Republican CA Senator Comes Out

This isn't terribly surprising:
Republican Sen. Roy Ashburn, who has been on leave from the Senate since his DUI arrest last week, confirmed today that he is gay.

"I'm gay," Ashburn told KERN radio host Inga Barks in an interview this morning. "Those are the words that have been so difficult for me for so long."

Ashburn's announcement follows reports that Ashburn was leaving a gay club before he was arrested for driving under the influence last week.

The Bakersfield Republican, who has consistently voted against gay-rights measures, said his votes were a reflection of how the majority of voters in his conservative district would have wanted him to vote....

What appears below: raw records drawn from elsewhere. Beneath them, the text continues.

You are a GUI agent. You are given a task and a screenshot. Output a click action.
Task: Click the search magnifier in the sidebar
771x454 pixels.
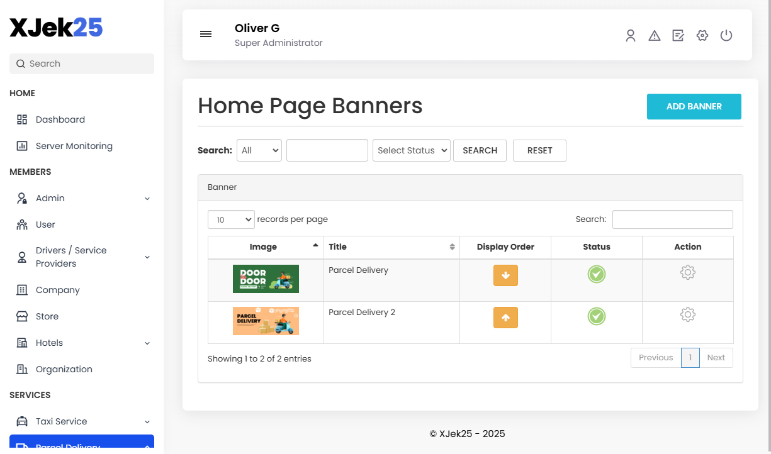click(x=22, y=64)
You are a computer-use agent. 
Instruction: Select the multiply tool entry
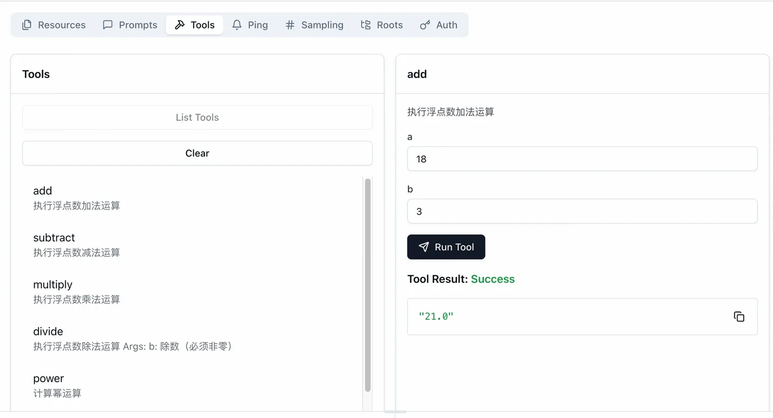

Ashburn said on the radio show: "My votes reflect the wishes of the people in my district. I have always felt that my faith and allegiance was to the people, there, in the district, my constituents. And so as each of these individual measures came before the Legislature I cast 'no' votes, usually 'no' votes, because the measures were . . . almost always acknowledging rights or assigning identification to homosexual persons."

What's interesting to me about this is his explanation for what has been described by activists as an "anti-gay voting record". According to Ashburn he was representing the will of his district, something far too many representatives from both parties have forgotten how to do. And I still believe the being gay does not mean you have to automatically support every initiative that's promoted as "gay rights" any more than every women is required to support everything billed as "women's rights" or "reproductive rights".

1 comment:

Ann's New Friend said...

If being gay means you have to support "gay issues" or being male means you have to vote pro-male, or old, pro-old (Senator Byrd's department), and so on, what's the point of even having a district or a state constituency?

I think that must be the reason why the senator was a Republican and not a Democrat -- that he was representing citizens (even the ones that voted for him).